[Source data]
========================
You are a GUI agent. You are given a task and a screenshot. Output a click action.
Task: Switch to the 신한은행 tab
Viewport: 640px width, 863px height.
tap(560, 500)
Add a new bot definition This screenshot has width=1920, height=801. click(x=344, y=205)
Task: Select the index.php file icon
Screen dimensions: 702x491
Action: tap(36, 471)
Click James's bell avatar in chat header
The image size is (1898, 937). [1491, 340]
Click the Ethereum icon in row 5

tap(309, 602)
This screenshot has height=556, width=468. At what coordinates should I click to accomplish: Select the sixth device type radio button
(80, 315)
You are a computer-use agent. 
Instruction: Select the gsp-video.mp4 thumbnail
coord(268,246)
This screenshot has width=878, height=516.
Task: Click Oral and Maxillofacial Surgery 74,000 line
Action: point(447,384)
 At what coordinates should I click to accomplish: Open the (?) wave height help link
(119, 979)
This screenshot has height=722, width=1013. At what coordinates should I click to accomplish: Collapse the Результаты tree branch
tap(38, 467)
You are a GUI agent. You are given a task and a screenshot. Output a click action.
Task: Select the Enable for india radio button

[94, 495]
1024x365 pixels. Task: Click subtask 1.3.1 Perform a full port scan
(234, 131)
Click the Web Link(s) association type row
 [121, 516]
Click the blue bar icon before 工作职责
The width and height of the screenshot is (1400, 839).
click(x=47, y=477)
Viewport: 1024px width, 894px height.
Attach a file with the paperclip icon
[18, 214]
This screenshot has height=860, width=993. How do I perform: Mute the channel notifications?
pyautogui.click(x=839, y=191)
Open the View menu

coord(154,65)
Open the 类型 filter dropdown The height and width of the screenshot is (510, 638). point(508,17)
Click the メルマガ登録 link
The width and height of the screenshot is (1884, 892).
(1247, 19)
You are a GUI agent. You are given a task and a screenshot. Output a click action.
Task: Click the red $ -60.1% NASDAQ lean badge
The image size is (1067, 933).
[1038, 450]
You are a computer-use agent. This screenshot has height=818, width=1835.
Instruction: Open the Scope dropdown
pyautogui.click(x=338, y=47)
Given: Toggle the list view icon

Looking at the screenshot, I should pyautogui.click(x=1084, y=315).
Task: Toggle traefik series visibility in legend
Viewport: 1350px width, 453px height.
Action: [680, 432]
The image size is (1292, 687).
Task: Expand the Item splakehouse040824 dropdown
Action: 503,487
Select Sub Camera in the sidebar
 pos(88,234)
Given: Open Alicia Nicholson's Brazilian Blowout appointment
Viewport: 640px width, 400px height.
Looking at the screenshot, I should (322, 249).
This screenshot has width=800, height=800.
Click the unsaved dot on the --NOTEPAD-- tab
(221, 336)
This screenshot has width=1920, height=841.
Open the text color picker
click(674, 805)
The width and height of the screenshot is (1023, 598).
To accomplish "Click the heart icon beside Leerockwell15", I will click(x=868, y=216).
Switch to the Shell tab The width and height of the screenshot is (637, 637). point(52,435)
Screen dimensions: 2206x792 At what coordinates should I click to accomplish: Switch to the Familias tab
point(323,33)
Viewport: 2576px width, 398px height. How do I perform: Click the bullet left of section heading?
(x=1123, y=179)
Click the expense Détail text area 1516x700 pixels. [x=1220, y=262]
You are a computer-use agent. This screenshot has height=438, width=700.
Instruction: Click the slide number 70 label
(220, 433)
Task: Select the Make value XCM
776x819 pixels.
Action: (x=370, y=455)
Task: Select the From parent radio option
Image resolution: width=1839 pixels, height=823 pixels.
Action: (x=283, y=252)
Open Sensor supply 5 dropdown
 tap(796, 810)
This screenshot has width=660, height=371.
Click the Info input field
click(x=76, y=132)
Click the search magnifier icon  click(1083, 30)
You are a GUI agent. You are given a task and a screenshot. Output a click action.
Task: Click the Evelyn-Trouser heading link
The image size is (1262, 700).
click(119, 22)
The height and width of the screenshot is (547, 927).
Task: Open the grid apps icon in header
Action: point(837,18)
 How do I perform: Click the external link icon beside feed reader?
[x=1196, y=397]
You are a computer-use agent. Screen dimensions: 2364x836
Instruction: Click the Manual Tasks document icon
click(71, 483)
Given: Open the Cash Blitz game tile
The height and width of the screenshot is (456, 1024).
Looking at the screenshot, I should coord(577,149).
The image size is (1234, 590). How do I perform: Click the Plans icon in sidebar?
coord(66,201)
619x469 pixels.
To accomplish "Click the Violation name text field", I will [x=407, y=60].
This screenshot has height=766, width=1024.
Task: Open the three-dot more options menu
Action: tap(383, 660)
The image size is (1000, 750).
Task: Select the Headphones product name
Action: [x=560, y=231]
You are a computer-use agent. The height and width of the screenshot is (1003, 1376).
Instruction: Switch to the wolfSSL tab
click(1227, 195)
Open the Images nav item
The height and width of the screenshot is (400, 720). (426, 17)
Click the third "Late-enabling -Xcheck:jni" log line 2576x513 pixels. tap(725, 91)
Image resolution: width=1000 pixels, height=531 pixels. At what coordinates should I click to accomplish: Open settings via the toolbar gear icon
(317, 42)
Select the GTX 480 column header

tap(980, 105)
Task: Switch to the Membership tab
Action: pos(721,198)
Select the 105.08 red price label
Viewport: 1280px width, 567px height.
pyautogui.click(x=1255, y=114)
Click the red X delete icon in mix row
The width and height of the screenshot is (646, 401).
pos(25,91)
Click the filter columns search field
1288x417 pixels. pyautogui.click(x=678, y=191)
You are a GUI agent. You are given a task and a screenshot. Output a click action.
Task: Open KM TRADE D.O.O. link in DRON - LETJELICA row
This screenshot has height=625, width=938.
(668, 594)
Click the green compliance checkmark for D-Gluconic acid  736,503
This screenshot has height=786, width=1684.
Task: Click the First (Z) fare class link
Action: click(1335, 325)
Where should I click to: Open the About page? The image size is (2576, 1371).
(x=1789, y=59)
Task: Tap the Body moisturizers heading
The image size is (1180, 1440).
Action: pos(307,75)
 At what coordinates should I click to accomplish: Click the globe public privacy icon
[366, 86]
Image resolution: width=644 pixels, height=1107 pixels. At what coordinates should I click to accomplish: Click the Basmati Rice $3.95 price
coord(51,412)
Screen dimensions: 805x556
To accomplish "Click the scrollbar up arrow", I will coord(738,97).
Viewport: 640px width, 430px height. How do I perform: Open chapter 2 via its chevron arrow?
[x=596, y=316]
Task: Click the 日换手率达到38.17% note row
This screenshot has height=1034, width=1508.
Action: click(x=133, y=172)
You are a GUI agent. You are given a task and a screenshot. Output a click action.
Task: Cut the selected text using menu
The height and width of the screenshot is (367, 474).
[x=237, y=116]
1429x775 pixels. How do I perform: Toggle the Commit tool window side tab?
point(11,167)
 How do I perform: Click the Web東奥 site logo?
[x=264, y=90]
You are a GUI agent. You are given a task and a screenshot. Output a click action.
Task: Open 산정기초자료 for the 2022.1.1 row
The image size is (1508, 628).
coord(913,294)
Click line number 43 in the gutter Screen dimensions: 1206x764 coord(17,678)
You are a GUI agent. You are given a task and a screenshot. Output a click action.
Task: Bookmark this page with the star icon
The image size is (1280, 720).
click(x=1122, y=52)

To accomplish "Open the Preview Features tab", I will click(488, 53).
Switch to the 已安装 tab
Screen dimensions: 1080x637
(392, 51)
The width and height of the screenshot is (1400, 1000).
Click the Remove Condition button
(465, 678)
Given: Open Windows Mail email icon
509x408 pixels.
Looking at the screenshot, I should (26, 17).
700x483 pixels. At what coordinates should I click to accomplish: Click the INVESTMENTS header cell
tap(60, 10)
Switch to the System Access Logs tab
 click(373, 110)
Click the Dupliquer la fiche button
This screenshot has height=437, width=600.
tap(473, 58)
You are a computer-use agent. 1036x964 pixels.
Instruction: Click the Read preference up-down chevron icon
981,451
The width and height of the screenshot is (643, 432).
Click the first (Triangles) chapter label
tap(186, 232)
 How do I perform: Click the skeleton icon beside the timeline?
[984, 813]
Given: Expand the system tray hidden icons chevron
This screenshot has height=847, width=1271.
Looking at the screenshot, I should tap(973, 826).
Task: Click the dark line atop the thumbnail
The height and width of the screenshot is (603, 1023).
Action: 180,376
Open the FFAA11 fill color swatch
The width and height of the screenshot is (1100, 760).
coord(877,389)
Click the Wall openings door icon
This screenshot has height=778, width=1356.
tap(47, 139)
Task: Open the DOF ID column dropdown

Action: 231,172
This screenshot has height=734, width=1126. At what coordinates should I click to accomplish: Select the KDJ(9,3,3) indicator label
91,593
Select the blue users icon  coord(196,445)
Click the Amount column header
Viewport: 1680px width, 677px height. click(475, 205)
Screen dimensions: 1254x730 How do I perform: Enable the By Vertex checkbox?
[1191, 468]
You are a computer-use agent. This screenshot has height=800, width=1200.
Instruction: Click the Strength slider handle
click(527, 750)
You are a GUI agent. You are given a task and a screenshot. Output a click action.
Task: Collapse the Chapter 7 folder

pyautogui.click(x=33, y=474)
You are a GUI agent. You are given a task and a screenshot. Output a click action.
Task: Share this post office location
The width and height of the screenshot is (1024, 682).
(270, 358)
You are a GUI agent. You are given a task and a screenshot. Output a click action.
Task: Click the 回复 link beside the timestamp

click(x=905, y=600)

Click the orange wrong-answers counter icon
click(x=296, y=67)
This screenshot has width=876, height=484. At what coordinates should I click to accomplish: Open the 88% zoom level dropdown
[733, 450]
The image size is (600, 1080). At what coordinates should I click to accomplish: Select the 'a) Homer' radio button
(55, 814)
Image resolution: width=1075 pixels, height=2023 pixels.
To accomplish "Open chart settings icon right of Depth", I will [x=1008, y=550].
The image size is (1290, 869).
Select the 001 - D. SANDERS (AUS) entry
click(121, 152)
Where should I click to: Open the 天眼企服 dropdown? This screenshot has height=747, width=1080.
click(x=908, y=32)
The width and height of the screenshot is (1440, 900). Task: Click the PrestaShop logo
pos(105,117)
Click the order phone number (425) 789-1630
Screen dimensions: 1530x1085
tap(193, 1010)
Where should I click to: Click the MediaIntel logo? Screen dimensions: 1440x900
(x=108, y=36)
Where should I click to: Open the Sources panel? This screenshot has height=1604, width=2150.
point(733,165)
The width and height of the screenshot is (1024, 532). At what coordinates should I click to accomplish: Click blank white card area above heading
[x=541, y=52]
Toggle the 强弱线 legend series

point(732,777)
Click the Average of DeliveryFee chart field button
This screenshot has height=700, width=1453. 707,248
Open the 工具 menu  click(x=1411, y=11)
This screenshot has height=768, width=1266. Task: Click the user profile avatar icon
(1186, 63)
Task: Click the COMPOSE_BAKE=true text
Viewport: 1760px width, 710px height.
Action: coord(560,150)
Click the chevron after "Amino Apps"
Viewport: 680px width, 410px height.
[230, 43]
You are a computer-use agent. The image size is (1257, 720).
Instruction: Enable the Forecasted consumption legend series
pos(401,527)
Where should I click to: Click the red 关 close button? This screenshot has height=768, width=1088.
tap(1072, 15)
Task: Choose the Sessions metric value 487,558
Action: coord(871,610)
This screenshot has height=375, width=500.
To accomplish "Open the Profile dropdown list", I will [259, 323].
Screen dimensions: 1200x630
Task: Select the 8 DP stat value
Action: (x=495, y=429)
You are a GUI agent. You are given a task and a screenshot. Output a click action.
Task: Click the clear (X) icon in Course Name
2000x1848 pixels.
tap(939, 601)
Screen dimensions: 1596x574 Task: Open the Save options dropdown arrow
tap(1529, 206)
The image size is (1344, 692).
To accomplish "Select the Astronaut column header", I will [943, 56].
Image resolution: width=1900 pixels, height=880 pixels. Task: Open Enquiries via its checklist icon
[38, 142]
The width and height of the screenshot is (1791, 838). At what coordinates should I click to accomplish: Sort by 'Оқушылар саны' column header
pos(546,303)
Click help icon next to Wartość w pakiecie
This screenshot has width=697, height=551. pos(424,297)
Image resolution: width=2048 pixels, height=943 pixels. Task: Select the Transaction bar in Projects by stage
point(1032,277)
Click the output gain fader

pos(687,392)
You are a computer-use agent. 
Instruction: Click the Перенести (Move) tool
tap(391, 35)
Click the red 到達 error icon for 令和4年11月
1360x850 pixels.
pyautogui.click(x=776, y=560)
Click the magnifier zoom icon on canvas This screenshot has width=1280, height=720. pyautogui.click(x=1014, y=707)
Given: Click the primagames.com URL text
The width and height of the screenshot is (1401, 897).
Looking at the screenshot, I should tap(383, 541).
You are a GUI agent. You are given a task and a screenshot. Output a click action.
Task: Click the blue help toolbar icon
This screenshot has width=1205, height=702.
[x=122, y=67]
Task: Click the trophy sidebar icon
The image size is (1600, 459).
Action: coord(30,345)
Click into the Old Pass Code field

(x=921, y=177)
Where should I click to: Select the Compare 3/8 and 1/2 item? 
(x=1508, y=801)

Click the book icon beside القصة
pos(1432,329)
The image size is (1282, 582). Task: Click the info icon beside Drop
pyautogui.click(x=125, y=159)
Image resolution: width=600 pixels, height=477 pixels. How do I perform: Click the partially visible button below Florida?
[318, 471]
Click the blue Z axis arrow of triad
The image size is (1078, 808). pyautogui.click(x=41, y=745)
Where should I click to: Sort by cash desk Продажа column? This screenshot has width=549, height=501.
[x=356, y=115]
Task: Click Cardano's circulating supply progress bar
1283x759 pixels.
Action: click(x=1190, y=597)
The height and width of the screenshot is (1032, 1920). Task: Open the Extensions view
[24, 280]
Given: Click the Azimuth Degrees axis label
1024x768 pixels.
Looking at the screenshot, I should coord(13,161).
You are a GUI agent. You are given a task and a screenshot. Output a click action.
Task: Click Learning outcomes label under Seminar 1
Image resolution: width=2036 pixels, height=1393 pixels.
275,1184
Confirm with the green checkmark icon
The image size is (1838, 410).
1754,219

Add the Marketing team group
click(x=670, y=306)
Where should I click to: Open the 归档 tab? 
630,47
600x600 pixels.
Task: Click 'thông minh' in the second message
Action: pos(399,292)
========================
What to do: Look back at the entries above and repeat, unchanged, every line from the line holding "Click help icon next to Wartość w pakiecie" through the line holding "Task: Click the trophy sidebar icon".

Your solution:
Click help icon next to Wartość w pakiecie
This screenshot has width=697, height=551. pos(424,297)
Image resolution: width=2048 pixels, height=943 pixels. Task: Select the Transaction bar in Projects by stage
point(1032,277)
Click the output gain fader

pos(687,392)
You are a computer-use agent. 
Instruction: Click the Перенести (Move) tool
tap(391, 35)
Click the red 到達 error icon for 令和4年11月
1360x850 pixels.
pyautogui.click(x=776, y=560)
Click the magnifier zoom icon on canvas This screenshot has width=1280, height=720. pyautogui.click(x=1014, y=707)
Given: Click the primagames.com URL text
The width and height of the screenshot is (1401, 897).
Looking at the screenshot, I should tap(383, 541).
You are a GUI agent. You are given a task and a screenshot. Output a click action.
Task: Click the blue help toolbar icon
This screenshot has width=1205, height=702.
[x=122, y=67]
Task: Click the trophy sidebar icon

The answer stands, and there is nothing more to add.